Job item
In the trail directions, what marks junction 5?

Text section
From the kiosk at the northwest corner of the parking area, proceed north on a wide path, following the Fox Hill Trail, marked with “FH” blazes. After crossing a wet area on a boardwalk and a stream on a bridge, the trail continues between stone walls. When the “FH” blazes turn right, continue ahead and cross a covered bridge over the Cross River. Just beyond, you’ll reach junction 1, where...
From the kiosk at the northwest corner of the parking area, proceed north on a wide path, following the Fox Hill Trail, marked with “FH” blazes. After crossing a wet area on a boardwalk and a stream on a bridge, the trail continues between stone walls. When the “FH” blazes turn right, continue ahead and cross a covered bridge over the Cross River. Just beyond, you’ll reach junction 1, where you turn left onto the Brown Trail.
At junction 46, turn right and follow the Brown Trail uphill on a wide woods road. The trail levels off, then resumes its climb. When you reach the top of the climb at junction 45, bear right to continue along the Brown Trail, which now descends. After traversing a relatively level section, the trail climbs steadily.
Continue ahead at junction 44, where another road joins from the left. Just ahead, at junction 5 (marked by a cairn on a stump), bear left, leaving the Brown Trail, and follow the Deer Hollow Trail, marked with “DH” blazes. This trail follows along the hillside, with Deer Hollow below on the right.

Raw data
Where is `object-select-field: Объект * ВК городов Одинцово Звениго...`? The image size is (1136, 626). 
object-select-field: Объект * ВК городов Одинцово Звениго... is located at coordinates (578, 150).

Solved exercise
A cairn on a stump.